TEXT SECTION:
------

New charges filed in father’s shooting of 6-year-old:

New criminal charges have been filed against the father of a 6-year-old eastern Missouri boy who was shot in the head inside his rural Cadet home a week ago, the Washington County prosecutor said Wednesday.

Prosecutor John Rupp said he charged Ricky Lee Rulo Jr., 29, late Tuesday with one count each of endangering the welfare of a child and possessing a firearm while intoxicated.

Wow, is that true? Apparently so:

571.030. 1. A person commits the crime of unlawful use of weapons if he or she knowingly:

(1) Carries concealed upon or about his or her person a knife, a firearm, a blackjack or any other weapon readily capable of lethal use; or

(2) Sets a spring gun; or

(3) Discharges or shoots a firearm into a dwelling house, a railroad train, boat, aircraft, or motor vehicle as defined in section 302.010, RSMo, or any building or structure used for the assembling of people; or

(4) Exhibits, in the presence of one or more persons, any weapon readily capable of lethal use in an angry or threatening manner; or

(5) Possesses or discharges a firearm or projectile weapon while intoxicated;

Perhaps somewhere else in the byzantine labyrinths (if they had labyrinths in Byzantium, I guess), it explains that possession means you’ve got it on your person, but we’re only taking it on faith that it’s elsewhere and that your prosecutor’s not going to try to expand the law by throwing you in the pokey if you’ve got your old man’s 45-70 on the wall and blow a .8 at your backyard barbecue.

------

PROVIDED MATERIAL:
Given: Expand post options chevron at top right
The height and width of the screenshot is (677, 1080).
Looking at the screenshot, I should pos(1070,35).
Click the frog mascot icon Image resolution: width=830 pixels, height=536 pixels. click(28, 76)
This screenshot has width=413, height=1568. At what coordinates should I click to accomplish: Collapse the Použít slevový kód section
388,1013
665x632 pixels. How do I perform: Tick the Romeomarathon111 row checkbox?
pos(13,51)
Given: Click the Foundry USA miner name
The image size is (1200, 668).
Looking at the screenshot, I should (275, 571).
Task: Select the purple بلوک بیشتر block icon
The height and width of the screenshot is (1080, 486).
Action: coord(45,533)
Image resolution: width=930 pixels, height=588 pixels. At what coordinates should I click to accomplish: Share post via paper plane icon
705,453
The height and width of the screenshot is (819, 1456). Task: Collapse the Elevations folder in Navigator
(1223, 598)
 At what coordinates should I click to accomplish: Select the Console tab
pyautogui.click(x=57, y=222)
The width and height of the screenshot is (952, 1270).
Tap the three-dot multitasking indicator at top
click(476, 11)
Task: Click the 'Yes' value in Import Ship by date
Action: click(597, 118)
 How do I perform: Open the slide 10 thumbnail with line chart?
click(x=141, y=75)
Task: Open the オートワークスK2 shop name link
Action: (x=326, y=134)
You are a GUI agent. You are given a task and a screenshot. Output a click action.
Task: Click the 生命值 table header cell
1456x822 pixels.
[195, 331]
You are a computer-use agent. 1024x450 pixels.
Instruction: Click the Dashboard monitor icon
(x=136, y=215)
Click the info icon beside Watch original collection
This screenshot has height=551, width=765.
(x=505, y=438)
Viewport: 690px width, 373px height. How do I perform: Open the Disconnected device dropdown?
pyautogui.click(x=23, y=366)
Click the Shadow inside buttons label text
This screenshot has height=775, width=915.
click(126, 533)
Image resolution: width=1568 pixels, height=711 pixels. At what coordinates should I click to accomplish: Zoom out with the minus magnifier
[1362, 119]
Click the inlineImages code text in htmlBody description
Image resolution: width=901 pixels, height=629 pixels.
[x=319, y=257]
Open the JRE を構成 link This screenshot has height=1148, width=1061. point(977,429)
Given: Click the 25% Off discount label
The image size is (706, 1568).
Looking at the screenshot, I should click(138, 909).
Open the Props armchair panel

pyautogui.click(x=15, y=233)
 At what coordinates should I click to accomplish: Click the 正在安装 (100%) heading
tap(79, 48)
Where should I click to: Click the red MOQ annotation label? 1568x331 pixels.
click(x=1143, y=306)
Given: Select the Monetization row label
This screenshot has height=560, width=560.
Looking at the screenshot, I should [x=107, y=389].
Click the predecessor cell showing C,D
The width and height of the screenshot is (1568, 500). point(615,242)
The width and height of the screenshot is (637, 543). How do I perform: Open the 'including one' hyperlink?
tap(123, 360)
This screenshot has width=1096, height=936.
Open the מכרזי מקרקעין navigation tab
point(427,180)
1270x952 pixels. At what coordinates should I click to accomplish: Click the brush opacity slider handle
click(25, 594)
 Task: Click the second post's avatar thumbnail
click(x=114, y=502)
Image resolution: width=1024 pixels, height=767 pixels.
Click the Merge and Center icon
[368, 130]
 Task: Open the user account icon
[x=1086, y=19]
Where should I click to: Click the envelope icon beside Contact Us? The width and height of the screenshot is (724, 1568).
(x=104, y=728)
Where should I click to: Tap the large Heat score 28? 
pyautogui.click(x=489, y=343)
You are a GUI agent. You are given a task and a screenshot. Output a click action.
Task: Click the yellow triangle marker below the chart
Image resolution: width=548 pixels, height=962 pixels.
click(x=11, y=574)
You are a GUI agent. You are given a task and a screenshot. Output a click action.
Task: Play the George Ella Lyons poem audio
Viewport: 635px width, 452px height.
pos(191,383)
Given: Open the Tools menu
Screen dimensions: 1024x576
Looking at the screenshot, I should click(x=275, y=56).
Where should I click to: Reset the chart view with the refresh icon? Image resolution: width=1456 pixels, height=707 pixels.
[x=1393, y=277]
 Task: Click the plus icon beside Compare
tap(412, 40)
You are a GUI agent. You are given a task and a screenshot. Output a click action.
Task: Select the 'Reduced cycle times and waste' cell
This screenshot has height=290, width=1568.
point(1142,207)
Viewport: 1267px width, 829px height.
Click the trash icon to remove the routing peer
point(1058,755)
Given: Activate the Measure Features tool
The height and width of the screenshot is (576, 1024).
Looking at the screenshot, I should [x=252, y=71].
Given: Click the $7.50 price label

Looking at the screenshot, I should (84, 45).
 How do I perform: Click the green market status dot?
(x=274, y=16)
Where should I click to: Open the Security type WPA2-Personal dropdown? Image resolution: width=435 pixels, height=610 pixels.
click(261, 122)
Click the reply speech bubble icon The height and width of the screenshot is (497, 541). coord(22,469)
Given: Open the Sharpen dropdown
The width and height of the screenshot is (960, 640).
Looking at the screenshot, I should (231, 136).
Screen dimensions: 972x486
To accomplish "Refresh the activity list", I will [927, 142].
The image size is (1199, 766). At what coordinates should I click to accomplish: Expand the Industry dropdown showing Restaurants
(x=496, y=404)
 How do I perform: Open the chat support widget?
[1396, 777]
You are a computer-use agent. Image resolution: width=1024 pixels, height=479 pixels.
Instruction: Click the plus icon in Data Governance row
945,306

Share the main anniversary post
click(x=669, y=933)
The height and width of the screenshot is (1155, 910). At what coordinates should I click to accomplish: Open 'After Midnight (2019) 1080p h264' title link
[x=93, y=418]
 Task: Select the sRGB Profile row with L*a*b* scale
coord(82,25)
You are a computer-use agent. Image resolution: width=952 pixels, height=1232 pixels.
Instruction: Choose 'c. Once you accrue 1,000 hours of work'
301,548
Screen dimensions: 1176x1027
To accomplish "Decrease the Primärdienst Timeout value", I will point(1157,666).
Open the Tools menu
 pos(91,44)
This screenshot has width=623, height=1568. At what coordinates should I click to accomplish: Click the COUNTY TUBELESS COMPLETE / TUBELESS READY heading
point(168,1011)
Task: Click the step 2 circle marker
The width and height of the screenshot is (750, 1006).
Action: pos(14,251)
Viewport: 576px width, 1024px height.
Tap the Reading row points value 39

------

WHAT THE TASK ASKS: Repeat word for word everything in the text on the Cadet shooting charges from "(2) Sets a spring" down to "your backyard barbecue.".

PROBLEM SOLUTION:
(2) Sets a spring gun; or

(3) Discharges or shoots a firearm into a dwelling house, a railroad train, boat, aircraft, or motor vehicle as defined in section 302.010, RSMo, or any building or structure used for the assembling of people; or

(4) Exhibits, in the presence of one or more persons, any weapon readily capable of lethal use in an angry or threatening manner; or

(5) Possesses or discharges a firearm or projectile weapon while intoxicated;

Perhaps somewhere else in the byzantine labyrinths (if they had labyrinths in Byzantium, I guess), it explains that possession means you’ve got it on your person, but we’re only taking it on faith that it’s elsewhere and that your prosecutor’s not going to try to expand the law by throwing you in the pokey if you’ve got your old man’s 45-70 on the wall and blow a .8 at your backyard barbecue.